3 - fluoro - 4 - (5 - (hydroxymethyl) benzofuran - 7 - yl) picolinonitrile is a complex organic compound. During use, all precautions are essential.
Bear the brunt, and safety protection must not be ignored. The characteristics of this compound may be unknown, and contact with it must be strictly selected protective equipment. Wear appropriate protective gloves to prevent it from touching the skin and causing allergies or other adverse reactions; wear protective glasses to protect your eyes from accidental splashing; wear protective clothing to prevent it from coming into contact with the body in all directions. If you operate in a poorly ventilated place, you need to prepare respiratory protective equipment to prevent its volatiles from entering the body.
Secondly, the operating specifications must be strictly followed. When taking it, measure it accurately, and take it according to the amount required by the experiment or production to avoid waste and excess risk. Stirring, heating and other operations, according to the established procedures, control the temperature and speed, keep the reaction stable, and avoid emergencies. And during the operation, focus not to be distracted to prevent misoperation.
Furthermore, storage conditions are also critical. Choose the storage environment according to its physical and chemical properties, usually in a cool, dry place to avoid high temperature and humidity. If it is sensitive to light, it needs to be stored in a dark container. Different compounds are placed separately to prevent mutual reaction.
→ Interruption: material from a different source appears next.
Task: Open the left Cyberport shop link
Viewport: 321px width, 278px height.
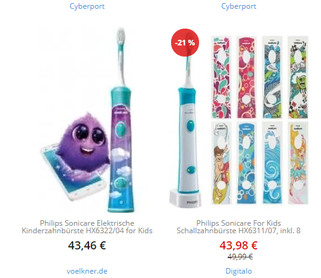Action: [87, 6]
Repeat, waste treatment should not be ignored. Waste containing this compound generated from experiment or production should not be discarded at will. According to relevant regulations and environmental protection requirements, classify and collect, and hand it over to professional institutions for treatment to reduce environmental hazards.
Finally, first aid knowledge is indispensable. In the event of an accident, such as skin contact, rinse with plenty of water immediately and seek medical attention; if splashed into the eye, immediately open the eyelid and rinse, and rush to medical attention. Those who inhale, move to a well-ventilated place, perform artificial respiration and seek medical attention if necessary. Those who take it orally, do not induce vomiting, and seek medical attention immediately. Only by paying attention to everything can you ensure safe use and avoid accidents and hazards.